Le dernier des Néandertaliens connu à ce jour était belge. Il s’agit de l’Homme de Spy et il vivait voici 40.000 ans. Voilà ce qu’indiquent les résultats d’une étude internationale pilotée par l’université d’Oxford (Angleterre). Patrick Semal, paléoanthropologue à l’Institut Royal des Sciences Naturelles de Belgique, un des établissements relevant de la Politique Scientifique fédérale (Belspo), y a participé.

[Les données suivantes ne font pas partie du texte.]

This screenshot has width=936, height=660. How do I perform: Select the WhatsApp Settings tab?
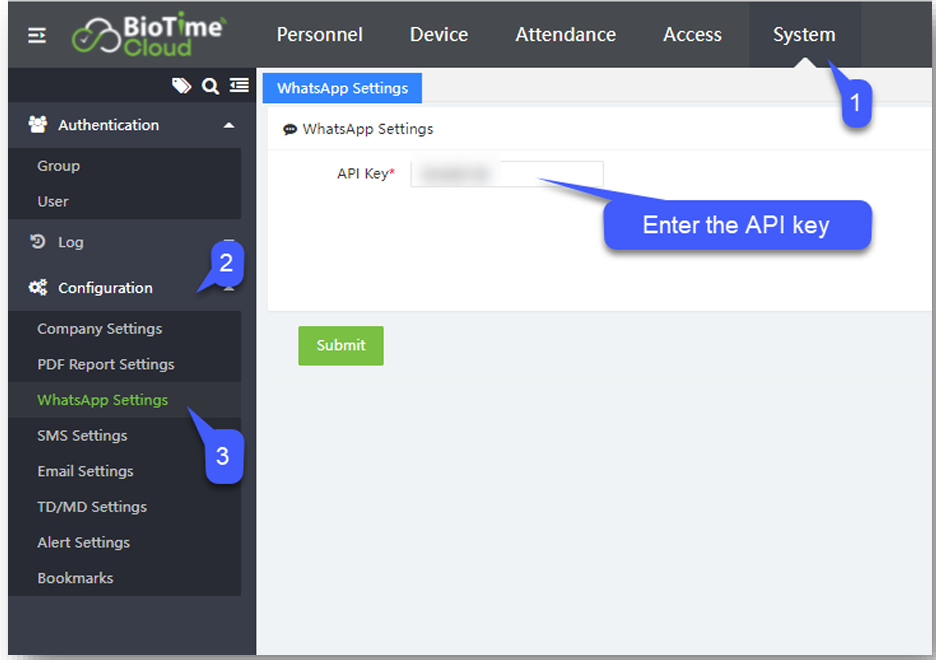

« Cette étude, publiée dans la revue Nature de cette semaine, a porté sur des fossiles connus provenant d’une quarantaine de sites néandertaliens », explique-t-il. « Elle a utilisé une nouvelle méthode de datation au radiocarbone. Plus précise, cette méthode a permis d’affiner l’âge des fossiles étudiés. Elle montre que les Néandertaliens ont disparu de la surface de la Terre 10.000 ans plus tôt que ce qu’on pensait jusqu’à présent ». A Spy, nous avons même les plus jeunes fossiles néandertaliens datés dans l’étude. Ils ont entre 42.500 et 40.000 ans.
2.600 à 5.400 ans de vies “parallèles”
Le moment exact de la disparition des Néandertaliens n’était toujours pas clairement connu, rappelle l’Institut Royal des Sciences Naturelles de Belgique. Les datations ont souvent fourni des âges plus jeunes qu’ils ne l’étaient en réalité, notamment pour des questions de contamination des échantillons. L’utilisation de nouvelles techniques de datation au radiocarbone a permis de mieux définir le cadre chronologique de cette disparition.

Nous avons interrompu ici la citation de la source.